Nothing but the lines from the start of the records below through the line that has "Click the Search" should appear, each exactly as given.
##########
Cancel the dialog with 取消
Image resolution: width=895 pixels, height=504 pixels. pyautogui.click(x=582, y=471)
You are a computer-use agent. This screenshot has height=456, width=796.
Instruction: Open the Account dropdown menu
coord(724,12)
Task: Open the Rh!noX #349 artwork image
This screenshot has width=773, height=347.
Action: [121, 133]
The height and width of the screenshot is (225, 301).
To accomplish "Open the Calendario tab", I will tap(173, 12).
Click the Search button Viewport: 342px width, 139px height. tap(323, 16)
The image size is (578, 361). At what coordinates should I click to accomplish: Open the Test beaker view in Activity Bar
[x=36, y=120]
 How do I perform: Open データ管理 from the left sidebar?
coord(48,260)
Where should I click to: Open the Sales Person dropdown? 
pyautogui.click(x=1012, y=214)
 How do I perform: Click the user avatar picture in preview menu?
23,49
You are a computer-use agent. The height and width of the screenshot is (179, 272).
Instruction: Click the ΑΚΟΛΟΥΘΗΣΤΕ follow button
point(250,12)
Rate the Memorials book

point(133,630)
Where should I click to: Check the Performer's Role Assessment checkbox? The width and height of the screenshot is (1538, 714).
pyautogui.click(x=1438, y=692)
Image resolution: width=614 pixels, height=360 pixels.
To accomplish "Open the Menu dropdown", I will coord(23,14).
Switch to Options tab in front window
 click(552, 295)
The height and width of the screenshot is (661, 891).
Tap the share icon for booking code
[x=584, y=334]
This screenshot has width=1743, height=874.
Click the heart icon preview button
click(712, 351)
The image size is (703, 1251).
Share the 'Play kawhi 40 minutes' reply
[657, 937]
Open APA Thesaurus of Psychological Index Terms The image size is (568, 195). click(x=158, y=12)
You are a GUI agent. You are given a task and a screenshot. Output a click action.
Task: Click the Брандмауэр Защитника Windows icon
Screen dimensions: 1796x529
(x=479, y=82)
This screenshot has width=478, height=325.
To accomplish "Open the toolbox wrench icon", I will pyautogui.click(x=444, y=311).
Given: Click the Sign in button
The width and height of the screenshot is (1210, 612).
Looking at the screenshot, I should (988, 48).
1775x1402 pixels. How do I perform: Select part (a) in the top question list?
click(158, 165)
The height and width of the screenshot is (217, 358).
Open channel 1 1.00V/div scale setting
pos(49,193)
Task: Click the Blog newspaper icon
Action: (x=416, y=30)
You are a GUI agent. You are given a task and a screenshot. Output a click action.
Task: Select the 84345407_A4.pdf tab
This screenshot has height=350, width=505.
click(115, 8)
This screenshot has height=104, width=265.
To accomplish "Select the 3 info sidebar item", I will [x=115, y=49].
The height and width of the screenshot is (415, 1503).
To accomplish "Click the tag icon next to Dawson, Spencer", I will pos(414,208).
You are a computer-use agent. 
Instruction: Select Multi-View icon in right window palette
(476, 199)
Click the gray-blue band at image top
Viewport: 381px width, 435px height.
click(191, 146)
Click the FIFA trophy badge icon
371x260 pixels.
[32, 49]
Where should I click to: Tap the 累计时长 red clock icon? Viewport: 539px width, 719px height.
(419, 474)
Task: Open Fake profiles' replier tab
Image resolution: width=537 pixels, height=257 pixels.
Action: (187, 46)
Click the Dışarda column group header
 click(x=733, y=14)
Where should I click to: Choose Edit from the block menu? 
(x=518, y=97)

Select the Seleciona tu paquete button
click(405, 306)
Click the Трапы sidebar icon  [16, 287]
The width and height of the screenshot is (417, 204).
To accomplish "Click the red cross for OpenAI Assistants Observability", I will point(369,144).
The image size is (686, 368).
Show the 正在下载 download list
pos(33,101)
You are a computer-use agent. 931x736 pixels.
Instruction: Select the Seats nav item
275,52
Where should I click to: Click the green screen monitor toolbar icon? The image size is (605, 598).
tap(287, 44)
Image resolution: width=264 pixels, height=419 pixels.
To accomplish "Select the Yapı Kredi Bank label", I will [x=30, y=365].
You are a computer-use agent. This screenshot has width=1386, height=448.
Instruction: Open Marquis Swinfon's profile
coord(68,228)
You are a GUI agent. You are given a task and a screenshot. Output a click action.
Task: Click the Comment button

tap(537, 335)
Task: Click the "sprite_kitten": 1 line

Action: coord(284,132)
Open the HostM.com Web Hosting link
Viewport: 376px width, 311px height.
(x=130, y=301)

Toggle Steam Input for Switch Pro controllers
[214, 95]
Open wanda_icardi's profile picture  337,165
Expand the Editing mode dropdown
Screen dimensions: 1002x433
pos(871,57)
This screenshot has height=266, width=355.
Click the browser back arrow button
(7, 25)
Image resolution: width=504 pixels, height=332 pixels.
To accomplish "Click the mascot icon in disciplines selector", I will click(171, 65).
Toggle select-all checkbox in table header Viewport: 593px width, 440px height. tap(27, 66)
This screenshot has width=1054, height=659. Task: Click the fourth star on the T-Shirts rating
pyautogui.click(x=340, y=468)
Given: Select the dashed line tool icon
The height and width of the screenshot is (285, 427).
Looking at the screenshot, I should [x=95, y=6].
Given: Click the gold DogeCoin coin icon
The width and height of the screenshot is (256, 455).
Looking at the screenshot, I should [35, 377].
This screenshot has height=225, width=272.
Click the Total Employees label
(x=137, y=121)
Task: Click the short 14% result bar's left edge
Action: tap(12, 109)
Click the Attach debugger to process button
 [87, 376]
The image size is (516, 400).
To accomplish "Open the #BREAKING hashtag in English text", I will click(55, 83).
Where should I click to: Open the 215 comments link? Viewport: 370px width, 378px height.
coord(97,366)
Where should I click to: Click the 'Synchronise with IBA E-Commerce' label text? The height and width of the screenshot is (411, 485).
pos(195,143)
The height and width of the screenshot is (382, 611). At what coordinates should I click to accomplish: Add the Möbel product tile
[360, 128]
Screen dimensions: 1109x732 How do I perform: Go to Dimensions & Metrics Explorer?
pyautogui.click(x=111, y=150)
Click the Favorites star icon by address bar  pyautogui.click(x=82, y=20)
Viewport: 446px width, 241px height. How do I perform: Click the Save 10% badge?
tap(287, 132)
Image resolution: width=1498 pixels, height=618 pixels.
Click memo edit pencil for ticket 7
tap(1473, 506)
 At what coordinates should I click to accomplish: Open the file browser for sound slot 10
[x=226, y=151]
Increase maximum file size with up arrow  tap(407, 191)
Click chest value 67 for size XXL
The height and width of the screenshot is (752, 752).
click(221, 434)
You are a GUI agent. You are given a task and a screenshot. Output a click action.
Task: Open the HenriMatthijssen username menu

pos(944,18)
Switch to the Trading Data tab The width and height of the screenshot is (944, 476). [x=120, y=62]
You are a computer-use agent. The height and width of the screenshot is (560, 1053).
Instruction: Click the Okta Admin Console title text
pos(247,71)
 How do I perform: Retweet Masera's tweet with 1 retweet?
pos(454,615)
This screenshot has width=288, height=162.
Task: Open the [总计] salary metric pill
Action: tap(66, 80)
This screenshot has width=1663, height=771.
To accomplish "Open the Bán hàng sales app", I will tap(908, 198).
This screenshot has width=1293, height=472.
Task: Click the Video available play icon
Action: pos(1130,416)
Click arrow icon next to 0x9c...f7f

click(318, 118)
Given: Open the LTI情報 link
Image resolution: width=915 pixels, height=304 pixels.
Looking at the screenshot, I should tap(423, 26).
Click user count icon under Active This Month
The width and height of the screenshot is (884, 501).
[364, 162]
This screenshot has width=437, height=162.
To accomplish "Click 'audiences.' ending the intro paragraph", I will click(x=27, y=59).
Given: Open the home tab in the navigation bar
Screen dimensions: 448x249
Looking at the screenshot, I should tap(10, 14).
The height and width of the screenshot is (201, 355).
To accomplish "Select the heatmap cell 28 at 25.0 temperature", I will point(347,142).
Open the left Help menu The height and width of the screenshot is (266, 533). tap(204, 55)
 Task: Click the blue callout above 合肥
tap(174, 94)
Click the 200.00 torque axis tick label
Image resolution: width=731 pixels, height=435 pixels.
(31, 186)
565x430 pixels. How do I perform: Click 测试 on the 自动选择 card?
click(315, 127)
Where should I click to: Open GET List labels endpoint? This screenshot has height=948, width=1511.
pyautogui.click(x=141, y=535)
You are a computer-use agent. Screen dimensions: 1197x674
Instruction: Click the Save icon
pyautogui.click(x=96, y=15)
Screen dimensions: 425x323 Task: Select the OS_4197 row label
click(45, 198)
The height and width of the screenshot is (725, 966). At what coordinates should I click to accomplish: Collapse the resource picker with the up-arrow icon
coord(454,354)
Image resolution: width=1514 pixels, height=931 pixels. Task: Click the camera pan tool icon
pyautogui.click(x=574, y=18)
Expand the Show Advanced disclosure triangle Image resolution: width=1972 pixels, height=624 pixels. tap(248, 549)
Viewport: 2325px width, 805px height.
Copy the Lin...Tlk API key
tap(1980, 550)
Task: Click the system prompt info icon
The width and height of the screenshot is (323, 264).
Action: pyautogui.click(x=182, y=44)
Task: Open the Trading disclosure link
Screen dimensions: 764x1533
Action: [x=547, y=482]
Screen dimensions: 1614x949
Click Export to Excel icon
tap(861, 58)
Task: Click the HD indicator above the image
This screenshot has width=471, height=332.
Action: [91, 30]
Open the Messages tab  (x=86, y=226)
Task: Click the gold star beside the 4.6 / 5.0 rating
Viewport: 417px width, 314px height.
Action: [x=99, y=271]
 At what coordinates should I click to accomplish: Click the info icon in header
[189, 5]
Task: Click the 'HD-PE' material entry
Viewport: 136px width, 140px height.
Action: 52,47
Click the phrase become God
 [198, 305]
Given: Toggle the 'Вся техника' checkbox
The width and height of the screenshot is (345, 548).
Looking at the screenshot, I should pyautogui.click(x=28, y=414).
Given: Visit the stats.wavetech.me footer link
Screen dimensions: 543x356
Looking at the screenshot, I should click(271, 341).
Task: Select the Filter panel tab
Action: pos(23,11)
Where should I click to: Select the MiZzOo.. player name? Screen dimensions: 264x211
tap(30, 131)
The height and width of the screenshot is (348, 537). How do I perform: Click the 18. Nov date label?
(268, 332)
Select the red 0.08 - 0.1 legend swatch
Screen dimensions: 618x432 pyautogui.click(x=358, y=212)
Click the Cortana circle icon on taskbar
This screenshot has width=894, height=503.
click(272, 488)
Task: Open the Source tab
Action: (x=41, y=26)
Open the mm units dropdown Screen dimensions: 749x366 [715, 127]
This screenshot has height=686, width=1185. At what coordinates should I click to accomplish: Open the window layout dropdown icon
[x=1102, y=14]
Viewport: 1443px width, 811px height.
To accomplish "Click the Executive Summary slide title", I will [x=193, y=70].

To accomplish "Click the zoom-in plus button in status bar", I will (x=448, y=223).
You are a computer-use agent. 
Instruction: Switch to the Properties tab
##########
● Solution for this exercise:
Cancel the dialog with 取消
Image resolution: width=895 pixels, height=504 pixels. pyautogui.click(x=582, y=471)
You are a computer-use agent. This screenshot has height=456, width=796.
Instruction: Open the Account dropdown menu
coord(724,12)
Task: Open the Rh!noX #349 artwork image
This screenshot has width=773, height=347.
Action: [121, 133]
The height and width of the screenshot is (225, 301).
To accomplish "Open the Calendario tab", I will tap(173, 12).
Click the Search button Viewport: 342px width, 139px height. tap(323, 16)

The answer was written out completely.